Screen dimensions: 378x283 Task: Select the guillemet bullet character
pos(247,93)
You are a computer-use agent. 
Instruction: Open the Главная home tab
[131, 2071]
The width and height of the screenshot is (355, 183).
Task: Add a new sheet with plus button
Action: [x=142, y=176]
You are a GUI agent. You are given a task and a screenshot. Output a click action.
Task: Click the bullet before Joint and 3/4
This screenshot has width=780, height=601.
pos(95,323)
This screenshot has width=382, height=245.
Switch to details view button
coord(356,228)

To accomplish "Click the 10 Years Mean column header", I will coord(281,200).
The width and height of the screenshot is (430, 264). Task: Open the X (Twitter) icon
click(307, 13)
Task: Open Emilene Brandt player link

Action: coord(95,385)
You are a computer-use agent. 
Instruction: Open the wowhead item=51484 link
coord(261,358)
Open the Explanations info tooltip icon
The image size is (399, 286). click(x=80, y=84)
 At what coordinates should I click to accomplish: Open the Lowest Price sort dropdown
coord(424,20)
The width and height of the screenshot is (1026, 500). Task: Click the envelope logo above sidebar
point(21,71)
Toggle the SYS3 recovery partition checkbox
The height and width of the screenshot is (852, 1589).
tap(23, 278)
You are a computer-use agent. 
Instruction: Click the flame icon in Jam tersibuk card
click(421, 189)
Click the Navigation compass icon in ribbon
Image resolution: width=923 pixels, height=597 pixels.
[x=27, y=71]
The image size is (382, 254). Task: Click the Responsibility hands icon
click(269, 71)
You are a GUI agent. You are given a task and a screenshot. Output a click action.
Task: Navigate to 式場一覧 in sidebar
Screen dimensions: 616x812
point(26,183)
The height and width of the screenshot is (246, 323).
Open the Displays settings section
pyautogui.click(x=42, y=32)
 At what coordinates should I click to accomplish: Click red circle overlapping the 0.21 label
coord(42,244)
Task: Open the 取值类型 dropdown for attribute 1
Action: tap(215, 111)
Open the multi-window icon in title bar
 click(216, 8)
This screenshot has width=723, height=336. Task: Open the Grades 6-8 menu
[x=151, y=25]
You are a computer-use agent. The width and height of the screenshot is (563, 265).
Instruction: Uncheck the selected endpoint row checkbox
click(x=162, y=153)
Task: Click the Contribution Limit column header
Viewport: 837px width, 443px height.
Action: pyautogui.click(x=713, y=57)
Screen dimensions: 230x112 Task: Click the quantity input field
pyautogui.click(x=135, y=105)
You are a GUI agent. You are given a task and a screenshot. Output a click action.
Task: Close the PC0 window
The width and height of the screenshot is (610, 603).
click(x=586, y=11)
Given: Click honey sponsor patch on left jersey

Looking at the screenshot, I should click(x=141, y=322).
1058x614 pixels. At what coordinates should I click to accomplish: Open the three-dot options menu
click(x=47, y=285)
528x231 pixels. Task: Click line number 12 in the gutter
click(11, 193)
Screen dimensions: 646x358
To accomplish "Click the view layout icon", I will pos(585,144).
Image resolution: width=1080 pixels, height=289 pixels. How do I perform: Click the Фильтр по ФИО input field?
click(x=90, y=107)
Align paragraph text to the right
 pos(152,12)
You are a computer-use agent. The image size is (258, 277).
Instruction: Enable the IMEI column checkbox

• [What is needed]: Scan the listing above, and wherever a line holds the string "will", copy that line.

• [Output of the task]:
To accomplish "Click the 10 Years Mean column header", I will coord(281,200).
To accomplish "Click the view layout icon", I will pos(585,144).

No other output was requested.